[racket] fruit flies
I think the computation of which pixels are in the circles and which
aren't (and the shades of color around the edge) is what dominates.
Not the small amount of allocation that goes into representing the
objects (in this case, a data structure proportional to the size of
the number of circles). So I don't think that your analysis is of the
right things. At least that'd be my first guess. But as we all know,
performance is hard to predict and there could be unrelated things
that crop up in funny ways.
Robby
On Mon, Sep 12, 2011 at 9:41 PM, Shriram Krishnamurthi <sk at cs.brown.edu> wrote:
> Robby --
>
> I don't know enough about how the internal drawing routine of DrRacket
> works, so you could help clarify that.
>
> In 2htdp/universe, the act of "movement" is represented by
> reconstructing the entire scene.
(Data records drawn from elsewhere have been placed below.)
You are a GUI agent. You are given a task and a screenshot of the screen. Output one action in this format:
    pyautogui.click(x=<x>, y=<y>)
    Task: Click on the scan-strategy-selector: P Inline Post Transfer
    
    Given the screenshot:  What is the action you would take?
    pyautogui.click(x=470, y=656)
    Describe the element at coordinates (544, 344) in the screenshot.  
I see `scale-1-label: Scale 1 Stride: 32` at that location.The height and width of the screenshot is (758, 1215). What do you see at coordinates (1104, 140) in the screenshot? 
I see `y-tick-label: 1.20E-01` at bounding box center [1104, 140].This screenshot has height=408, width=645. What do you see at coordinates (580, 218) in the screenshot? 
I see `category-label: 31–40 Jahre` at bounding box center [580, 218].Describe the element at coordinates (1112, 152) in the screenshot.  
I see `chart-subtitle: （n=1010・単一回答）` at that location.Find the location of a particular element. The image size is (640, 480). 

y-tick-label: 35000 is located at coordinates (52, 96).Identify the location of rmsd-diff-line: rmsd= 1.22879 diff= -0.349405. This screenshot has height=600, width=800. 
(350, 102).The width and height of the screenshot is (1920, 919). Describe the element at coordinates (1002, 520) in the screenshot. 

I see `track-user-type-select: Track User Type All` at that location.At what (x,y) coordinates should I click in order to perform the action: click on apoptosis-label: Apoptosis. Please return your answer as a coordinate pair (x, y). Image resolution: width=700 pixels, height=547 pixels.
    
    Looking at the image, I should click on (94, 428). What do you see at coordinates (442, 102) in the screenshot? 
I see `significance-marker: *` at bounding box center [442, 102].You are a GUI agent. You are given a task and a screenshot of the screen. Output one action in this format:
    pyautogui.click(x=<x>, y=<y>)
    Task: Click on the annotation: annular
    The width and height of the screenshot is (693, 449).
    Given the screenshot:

Of course, there may be sharing:
>
> (define bg ... something complex ...)
>
> ;; at time 1
> (place-image I 50 50 bg)
>
> ;; at time 2
> (place-image I 70 70 bg)
>
> When this is finally rendered as a single image in the window, how
> much work is done? Is it proportional to the size of the scene, or is
> it only proportional to the pixels that changed between the scene at
> time 1 and the scene at time 2? Does the library perform a diff
> between the two scene graphs?
>
> In Whalesong's web-world, the act of "movement" is represented by a
> cursor finding the object and functionally updating its CSS. After
> web-world does its tree-diff, it uses a *mutative update* to change
> the CSS attributes. My understanding is that the browser DOM
> implementation then uses this information to update the screen as
> efficiently as possible (using Z depth to avoid unnecessary redraws,
> clipping, bitblit, etc).
>
> Thus, in web-world, the amount of work should be proportional to the
> number of affected pixels and *independent* of the number of
> unaffected ones. Is this true of 2htdp/image/universe?